=== Begin Enclosure ===

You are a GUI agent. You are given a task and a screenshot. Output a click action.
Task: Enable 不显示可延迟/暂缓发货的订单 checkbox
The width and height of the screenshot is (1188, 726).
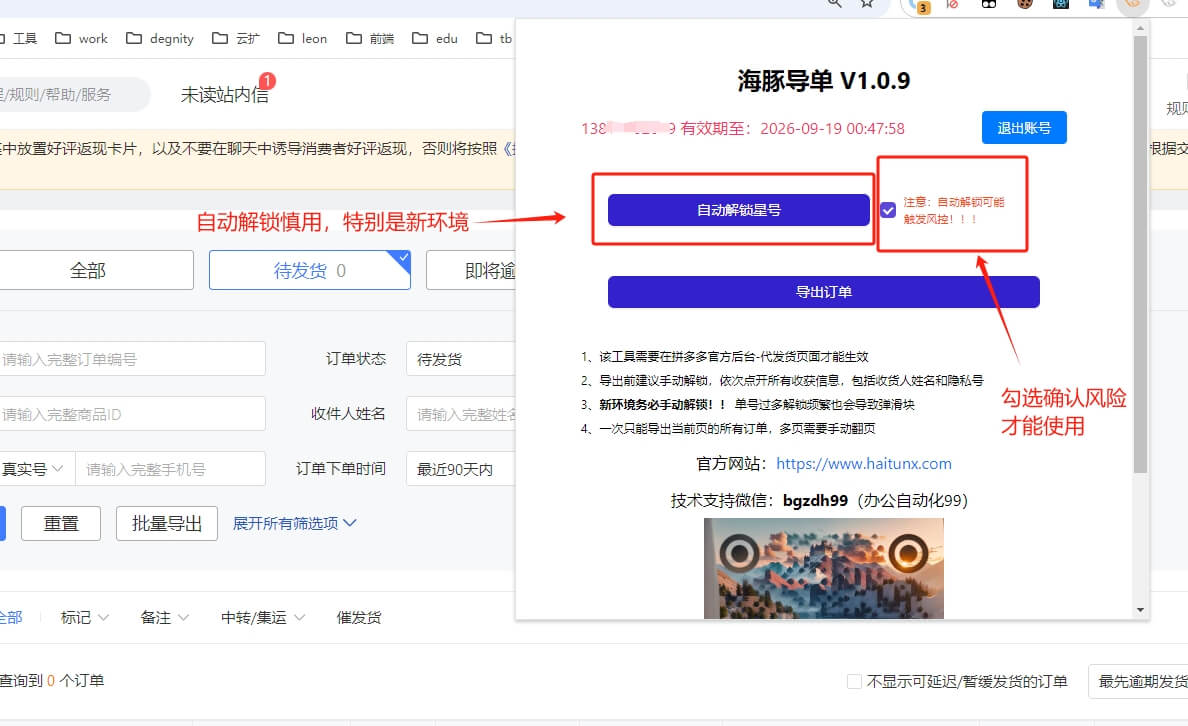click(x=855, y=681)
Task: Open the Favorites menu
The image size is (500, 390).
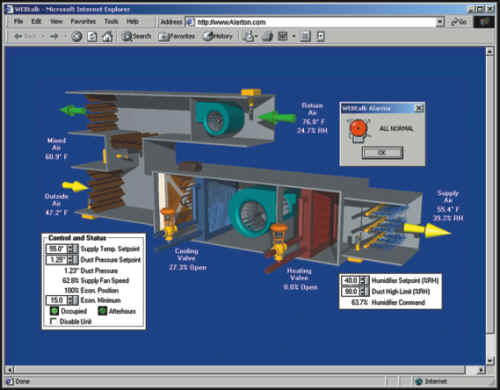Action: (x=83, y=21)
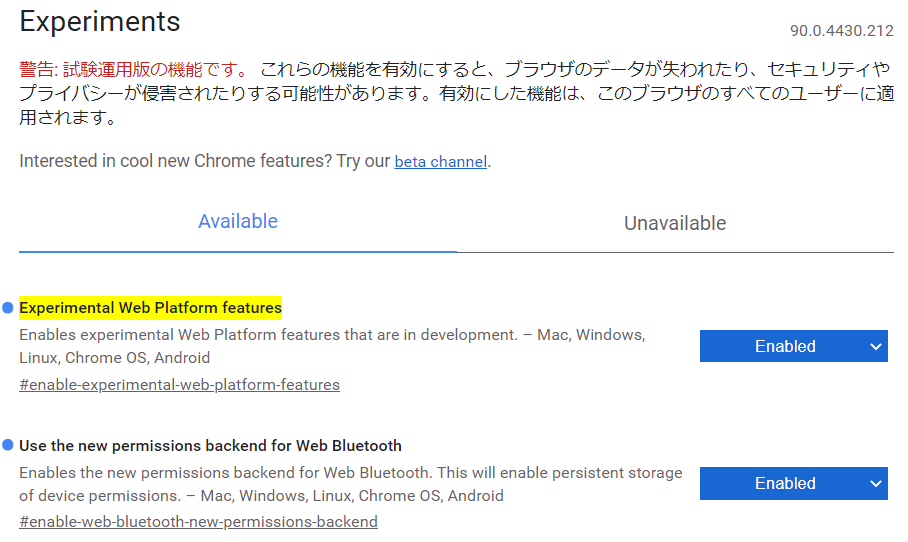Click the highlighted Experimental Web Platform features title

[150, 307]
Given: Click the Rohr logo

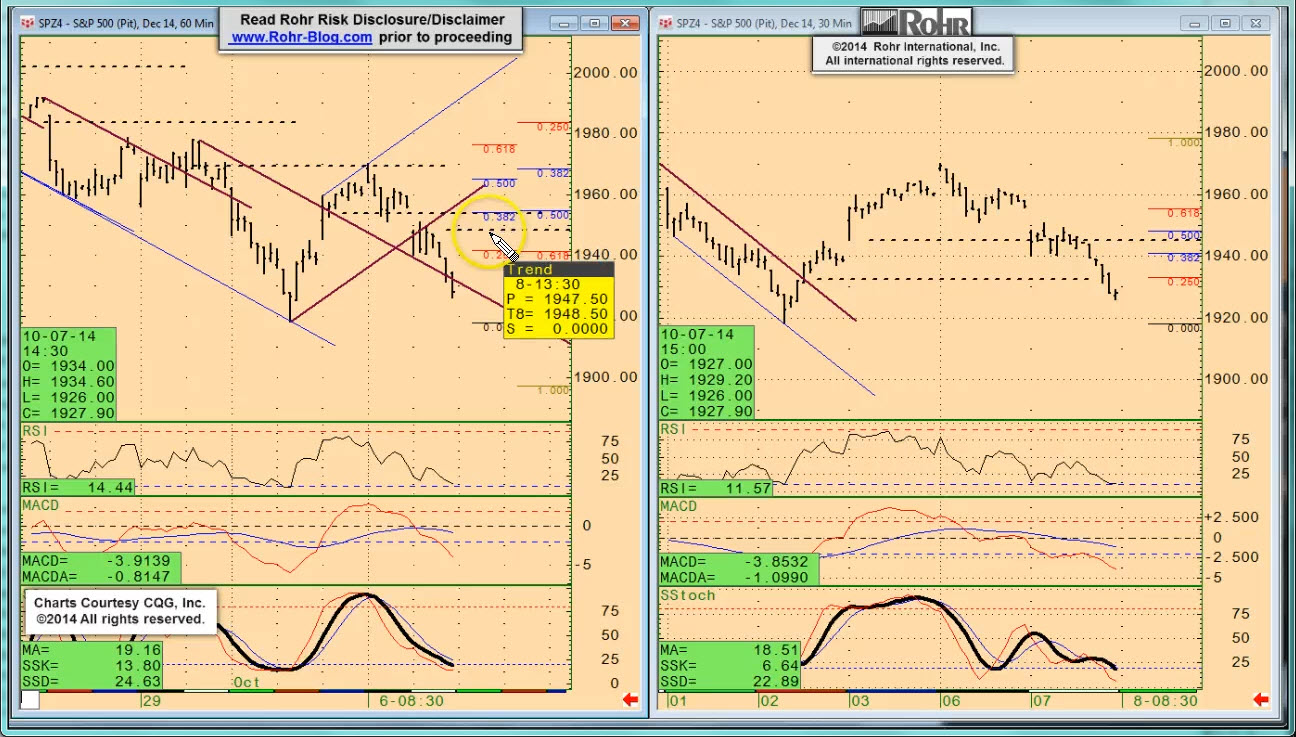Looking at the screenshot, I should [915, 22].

=== End Enclosure ===

- **PROBLEM TO SOLVE**:
Leaving the pictures out, reproduce the entries above exactly.

- **ANSWER AREA**:
You are a GUI agent. You are given a task and a screenshot. Output a click action.
Task: Enable 不显示可延迟/暂缓发货的订单 checkbox
The width and height of the screenshot is (1188, 726).
click(x=855, y=681)
Task: Open the Favorites menu
The image size is (500, 390).
Action: (x=83, y=21)
Click the highlighted Experimental Web Platform features title

[150, 307]
Given: Click the Rohr logo

Looking at the screenshot, I should [915, 22].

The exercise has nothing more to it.